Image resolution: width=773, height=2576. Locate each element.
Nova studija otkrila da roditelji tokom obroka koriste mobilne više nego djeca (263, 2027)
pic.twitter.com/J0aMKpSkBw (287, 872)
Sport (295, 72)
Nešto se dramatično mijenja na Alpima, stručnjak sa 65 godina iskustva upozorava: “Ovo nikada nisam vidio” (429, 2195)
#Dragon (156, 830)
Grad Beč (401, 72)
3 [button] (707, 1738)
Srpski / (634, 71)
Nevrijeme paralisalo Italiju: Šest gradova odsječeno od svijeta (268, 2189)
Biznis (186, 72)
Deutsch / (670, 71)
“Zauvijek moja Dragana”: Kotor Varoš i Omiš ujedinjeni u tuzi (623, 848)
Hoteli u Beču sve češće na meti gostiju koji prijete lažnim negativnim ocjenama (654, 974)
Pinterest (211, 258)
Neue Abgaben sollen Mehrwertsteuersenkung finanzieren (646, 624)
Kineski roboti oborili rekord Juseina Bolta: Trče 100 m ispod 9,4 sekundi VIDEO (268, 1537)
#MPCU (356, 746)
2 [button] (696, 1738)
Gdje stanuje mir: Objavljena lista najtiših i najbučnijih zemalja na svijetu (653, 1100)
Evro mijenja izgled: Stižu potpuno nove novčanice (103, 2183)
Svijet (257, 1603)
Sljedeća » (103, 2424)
# # # # #
**Work task**
Please reproduce each entry exactly as it appears.

**Response below**
Image resolution: width=773, height=2576. Locate each element.
Nova studija otkrila da roditelji tokom obroka koriste mobilne više nego djeca (263, 2027)
pic.twitter.com/J0aMKpSkBw (287, 872)
Sport (295, 72)
Nešto se dramatično mijenja na Alpima, stručnjak sa 65 godina iskustva upozorava: “Ovo nikada nisam vidio” (429, 2195)
#Dragon (156, 830)
Grad Beč (401, 72)
3 [button] (707, 1738)
Srpski / (634, 71)
Nevrijeme paralisalo Italiju: Šest gradova odsječeno od svijeta (268, 2189)
Biznis (186, 72)
Deutsch / (670, 71)
“Zauvijek moja Dragana”: Kotor Varoš i Omiš ujedinjeni u tuzi (623, 848)
Hoteli u Beču sve češće na meti gostiju koji prijete lažnim negativnim ocjenama (654, 974)
Pinterest (211, 258)
Neue Abgaben sollen Mehrwertsteuersenkung finanzieren (646, 624)
Kineski roboti oborili rekord Juseina Bolta: Trče 100 m ispod 9,4 sekundi VIDEO (268, 1537)
#MPCU (356, 746)
2 [button] (696, 1738)
Gdje stanuje mir: Objavljena lista najtiših i najbučnijih zemalja na svijetu (653, 1100)
Evro mijenja izgled: Stižu potpuno nove novčanice (103, 2183)
Svijet (257, 1603)
Sljedeća » (103, 2424)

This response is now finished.